Washington ran into his backyard. While he was trying to scale a 6-foot fence, Benton tased him, rendering him "incapable of control[ing] his body,” the lawsuit alleged. “As a result he fell and his body became motionless.”
The complaint says Benton “began screaming at Washington to turn over,” but he was incapacitated from the taser and couldn’t do it. The suit says “Benton continued to mock Mr. Washington accusing him of faking his injuries and threatened to arrest him for assault on EMS.”
Washington said in his complaint that he required surgery later that month in an attempt to fix his spinal cord and that “as a result of unlawful use of force, Mr. Washington has sustained permanent injury to his back and wrists.”
Even before the 2016 federal court ruling on the use of tasers, Stoughton said officers in various districts have for years been trained to be cognizant of where their target is.
“For example, officers shouldn’t tase someone while they are physically elevated, like in a tree or climbing over a fence because of the risk of an uncontrolled fall,” he said.
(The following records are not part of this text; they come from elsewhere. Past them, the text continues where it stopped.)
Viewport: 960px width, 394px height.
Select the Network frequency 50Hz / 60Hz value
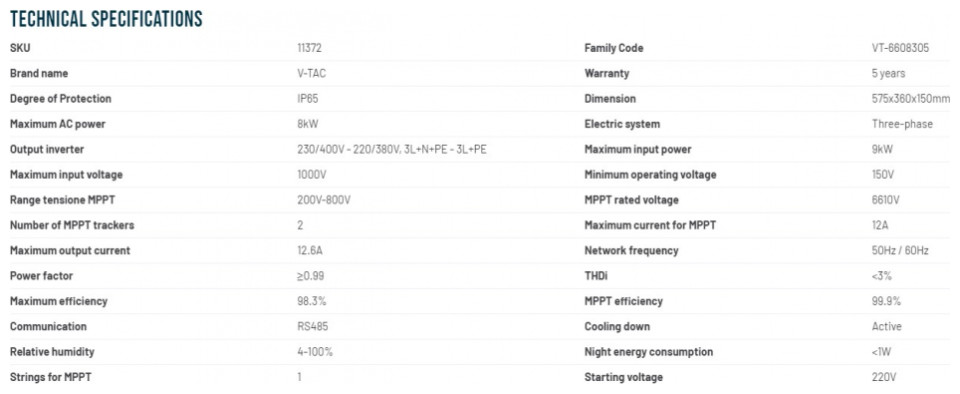900,251
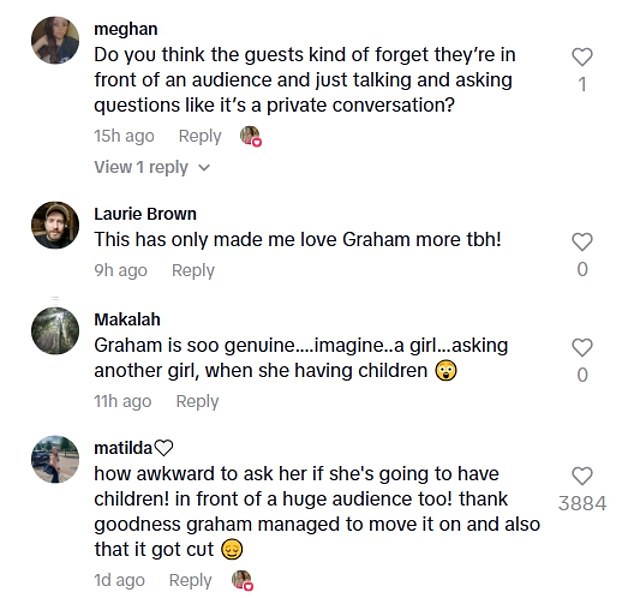
Task: Click the chevron next to View 1 reply
Action: pyautogui.click(x=205, y=168)
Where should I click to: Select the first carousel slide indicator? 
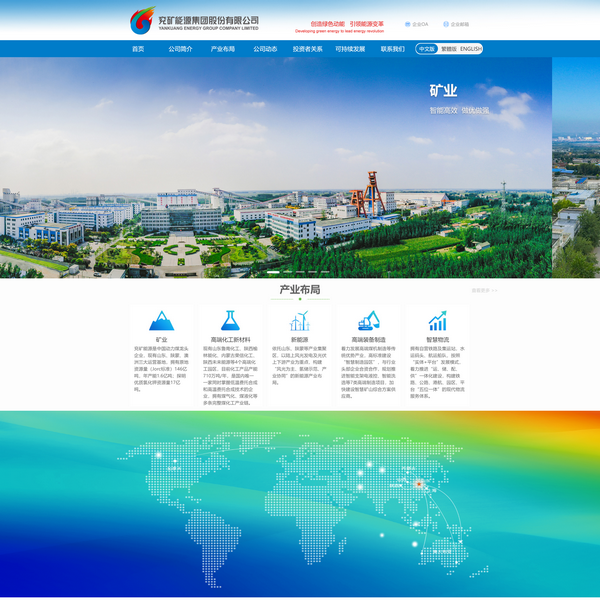point(273,270)
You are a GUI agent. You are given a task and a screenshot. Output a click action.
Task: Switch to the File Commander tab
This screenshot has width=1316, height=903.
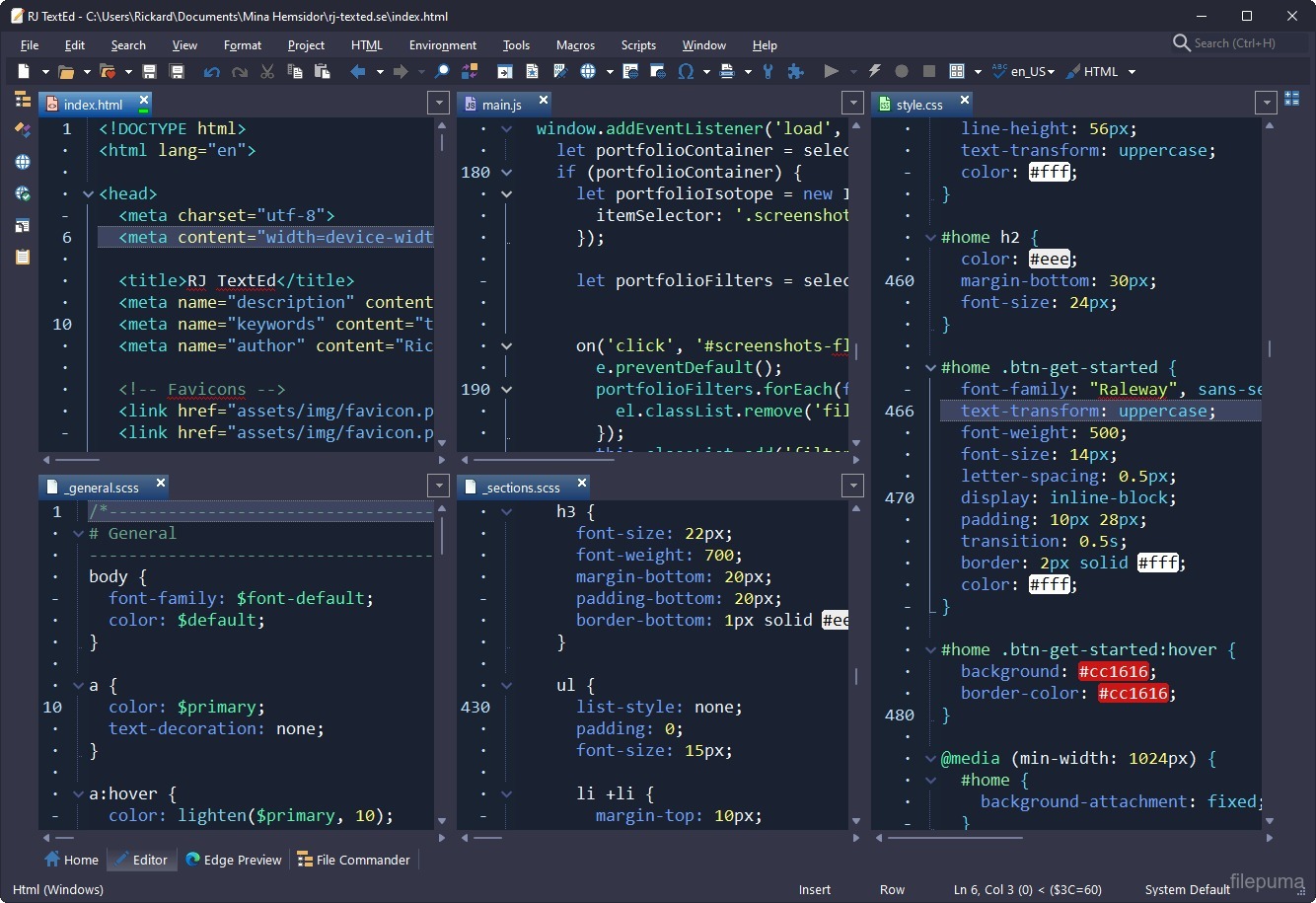353,861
In a response, to the suit, Benton denied the allegations. The suit was dismissed after the state insurance reserve fund paid out $70,000 to Washington and his attorney to settle the case, records show.
“The prior incident was amicably resolved to the satisfaction of all parties, with no admission of liability on behalf of Trooper Benton,” said Scott Kozackie, the attorney who represented Benton during the suit. “That resolution included the payment of certain settlement monies to Mr. Washington, in exchange for a full and final release of all claims against Trooper Benton. At present, I am not currently representing Mr. Benton.”
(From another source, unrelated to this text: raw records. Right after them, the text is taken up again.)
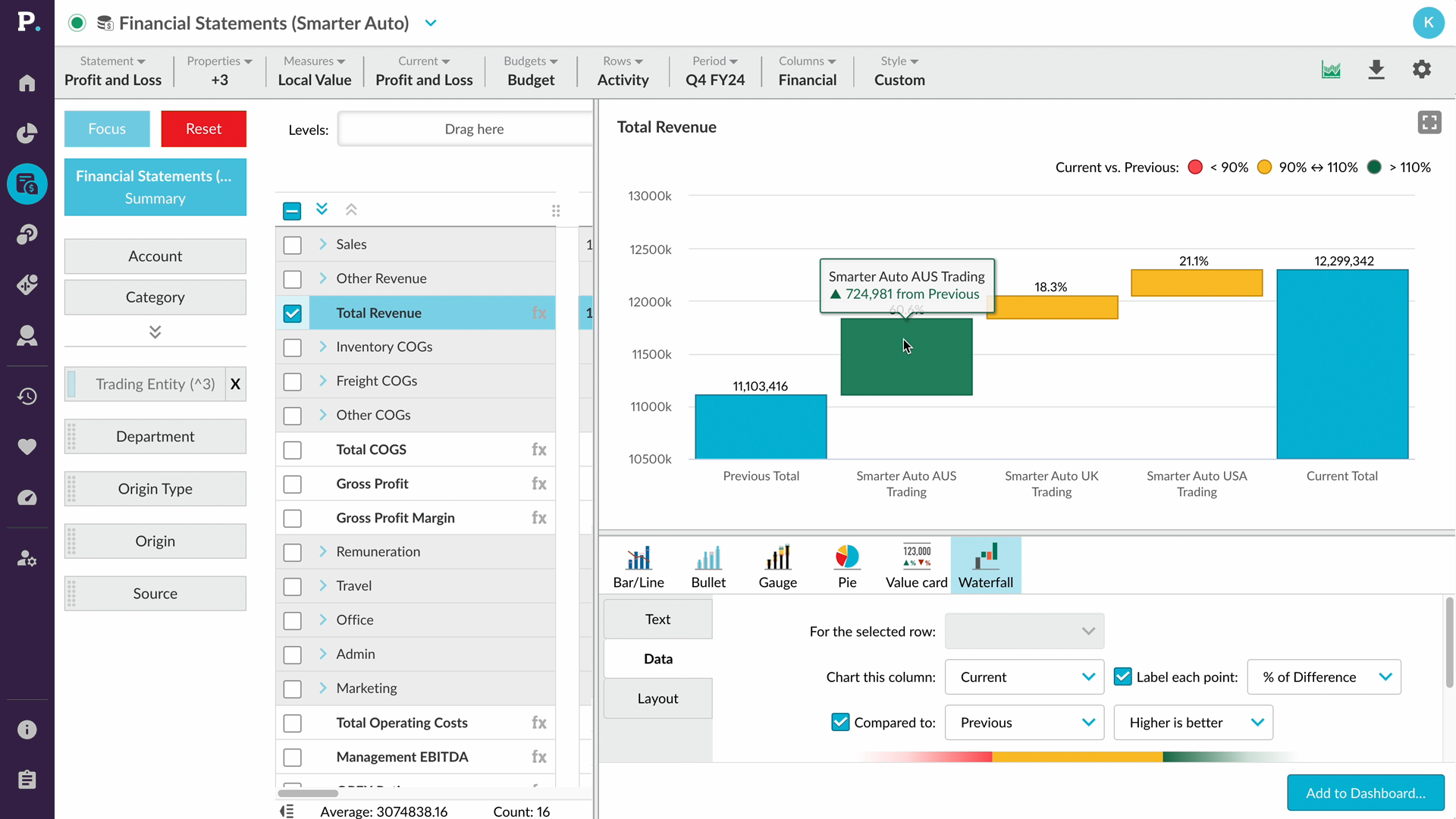The width and height of the screenshot is (1456, 819).
Task: Click the comparison threshold color bar
Action: [x=1077, y=757]
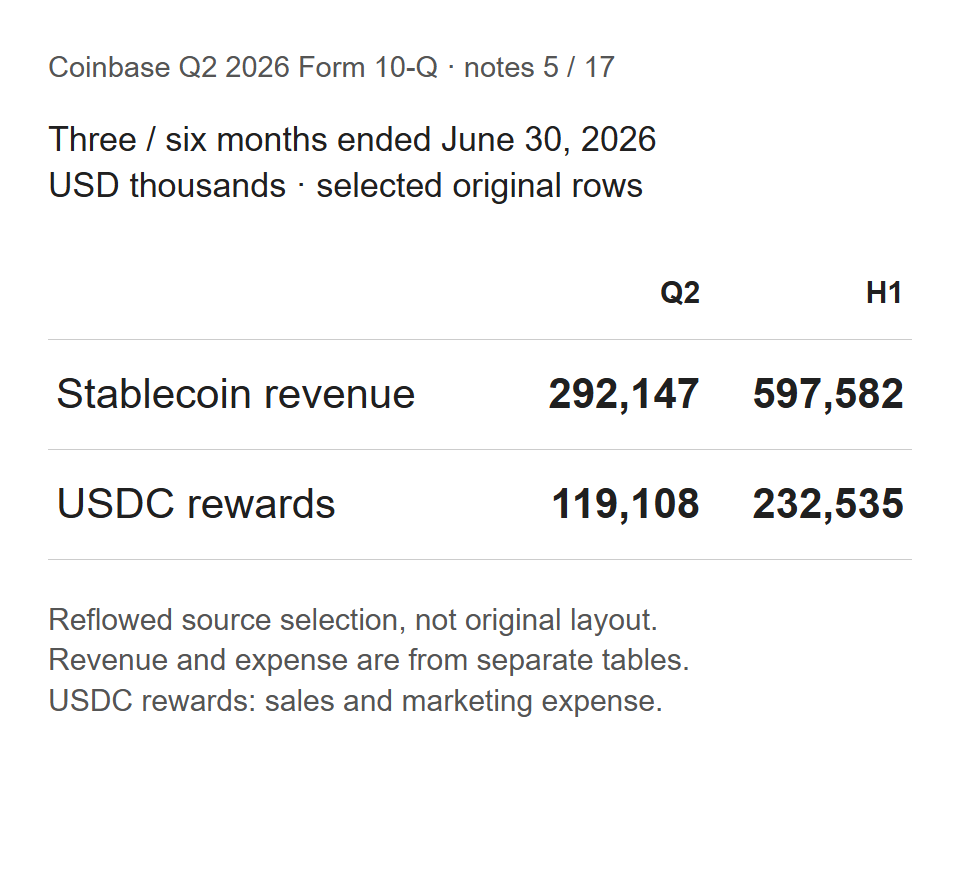Click the 'Revenue and expense are from separate tables' note
960x880 pixels.
coord(369,660)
Washington’s attorney did not respond to a request for comment.
In the Vereen case, Stoughton said criminal charges would be difficult to prove because South Carolina doesn’t have any laws on the specific use of force that an officer can employ if he’s threatened. He said it would also be hard to overcome an officer’s defense that his actions were within the scope of his duties. But civil liability is a different matter.
“Within that sphere of civil liability, there are both constitutional claims like excessive force as well as state law claims like wrongful death,” Stoughton said. “And there are slightly different rules that apply to all of those. But essentially, if the stop itself was no good, if the stop itself was unlawful or even if the stop was lawful, if the force used was excessive, there’s the potential for civil liability there.”
During the Wednesday news conference, the family asked for justice for Vereen, who would have turned 34 on Tuesday.
“On behalf of my family, we are here to seek justice for my brother,” said Tristan’s sister Marion Vereen. “He deserves that much. No person deserves to be treated like a dog. We want justice.”